◆ Supplied records:
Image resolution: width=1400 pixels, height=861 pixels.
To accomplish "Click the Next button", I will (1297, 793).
==
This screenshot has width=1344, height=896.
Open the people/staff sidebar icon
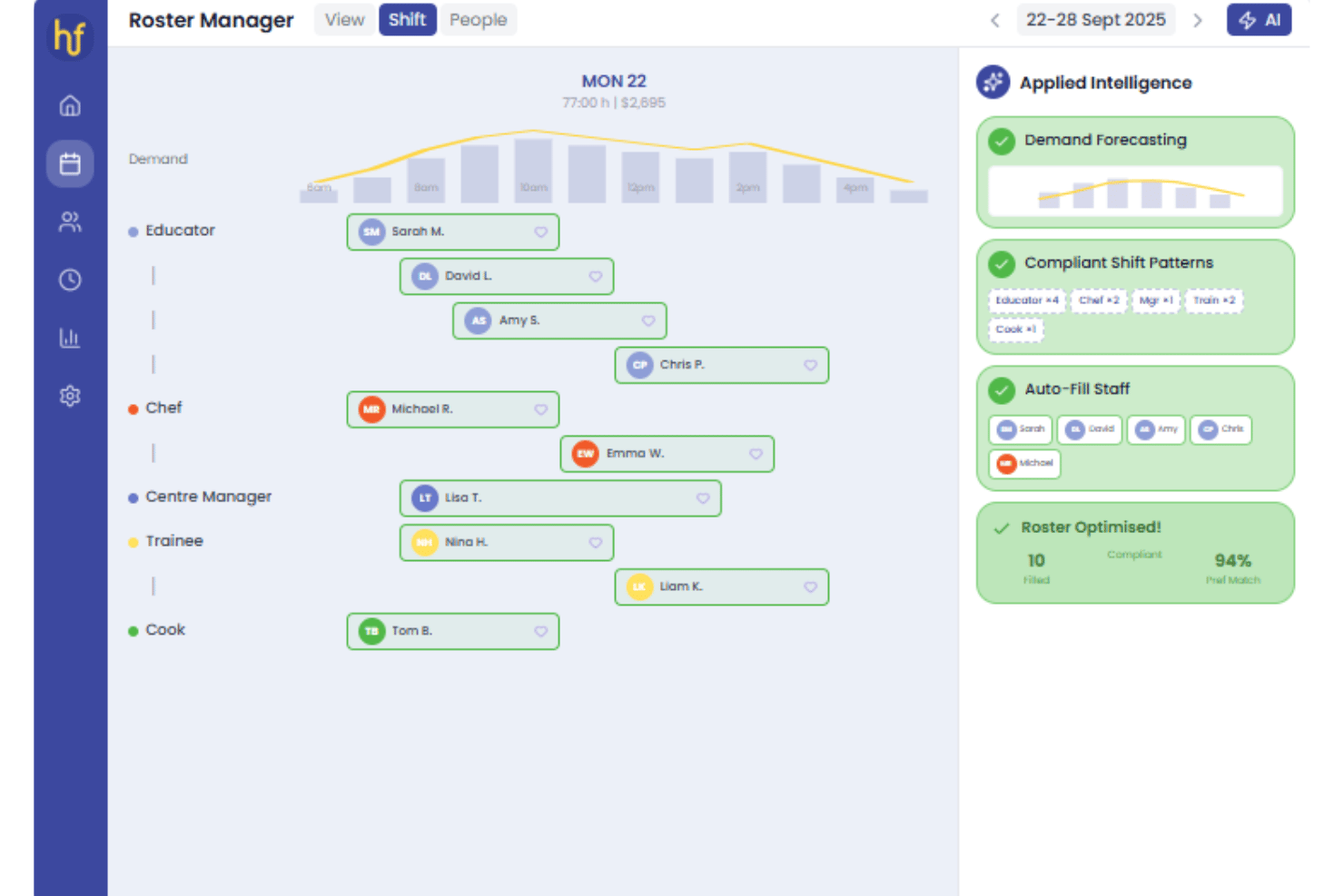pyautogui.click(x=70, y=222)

◆ Work required: Reproduce the material verbatim, starting at the line containing "Image resolution: width=1400" and ending after the line containing "will (1297, 793).", both included.

◆ The response:
Image resolution: width=1400 pixels, height=861 pixels.
To accomplish "Click the Next button", I will (1297, 793).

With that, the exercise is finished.